Selain itu, warga menjadi kancah yang mencerminkan kultur keterujian kompetensi-kompetensi dan tampilnya perilaku
masyarakat. Masing-masing kultur ini harus dibangkitkan lagi gerak bangun diri dan lingkungannya, dengan pendekatan
pembangunan yang mengutamakan manusianya. Misalnya, seluruh kegiatan pembangunan sebagai proses belajar dan
ibadah, otonomi dan good governance sebagai prinsip belajar, kesejahteraan yang diridai-Nya sebagai tujuan belajar, serta
seluruh warga adalah warga belajar dan pembelajar. Seluruh kelembagaan pun menjadi wahana dan arena belajar, semua
masalah kehidupan adalah materi belajar, serta semua kesempatan kerja dan berusaha adalah aktivitas belajar, dan
seterusnya. Berarti telah mendahulukan manusia dan menjadikan manusia sebagai manusia pembelajar, menjadikan
masyarakat pembelajar yang mampu melahirkan manusia pemimpin dan manusia guru pembangunan bangsa

Kesimpulan
Sebagai kesimpulan, untuk meningkatkan peran perpustakaan dalam masyarakat dibutuhkan perwujudan masyarakat
pembelajar. Proses-proses menuju masyarakat pembelajar setidaknya ada tiga yakni guru sebagai sumber pembelajaran,
orangtua sebagai sumber pembelajaran dan masyarakat sebagai sumber pembelajaran.

Saran
Melalui tulisan ini, guna meningkatkan peran perpustakaan, para pengelola perpustakaan agar aktif melakukan inovasi guna
meningkatkan traffic kunjungan masyarakat ke perpustakaan agar tercipta masyarakat pembelajar.

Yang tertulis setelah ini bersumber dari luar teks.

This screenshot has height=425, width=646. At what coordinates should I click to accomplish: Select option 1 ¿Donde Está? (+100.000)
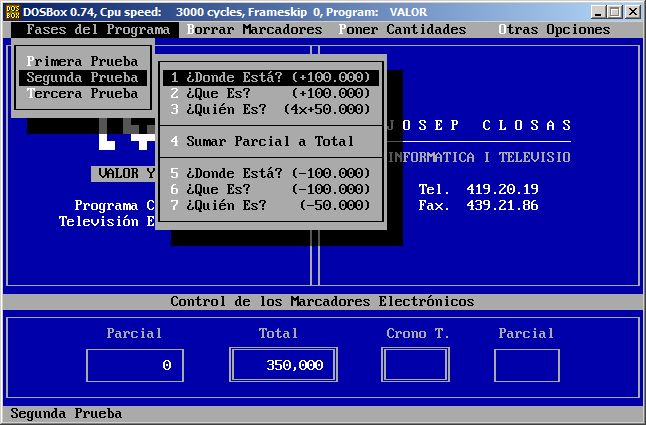coord(270,77)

Inovasi dapat berupa
penyediaan sarana yang dibutuhkan pengguna perpustakaan seperti free hotspot atau melalui penyelenggaraan event-event
seperti Bursa Buku Murah, Pesta Buku, dll.

Referensi

Antaranews, 20 Februari 2009, “Harian Jogja dan UGM Bangun Masyarakat Pembelajar”,
http://www.antara.co.id/view/?i=1235082746&c=NAS&s=, diakses pada 30 September 2009

Hardjoprakoso, Mastini. 1997. “Buku dan Perpustakaan”. Di dalam Buku Membangun Kualitas Bangsa : Bunga rampai sekitar
Perbukuan di Indonesia. Yogyakarta: Kanisius, 1997: 57-92

Jawa Pos, Meningkat, tapi Belum Sesuai Target ; Jumlah Kunjungan ke Perpustakaan Kota, http://www.jawapos.co.id/,
diakses pada 30 September 2009

Kasbolah, Kasihani. 1992. “Studi Kepustakaan” di dalam Forum Penelitian, 4(1&2) : 179-185.

Rowley, Jennifer. 1996. Organizing of Knowledge. London: Library Association.

Purwono, 1993. Tehnik Penulisan Timbangan Buku, Yogyakarta: Yayasan Studi Ilmu dan Teknologi,

Irham, Agus M, 2004, “Minat Baca Rendah, Siapa Salah?”, Suara Merdeka, Senin, 17 Mei 2004
Lampung Post, Minggu, 24 Mei 2009, ”Anggaran Besar bukan Jaminan Memanusiakan Manusia”, Wawancara dengan Prof.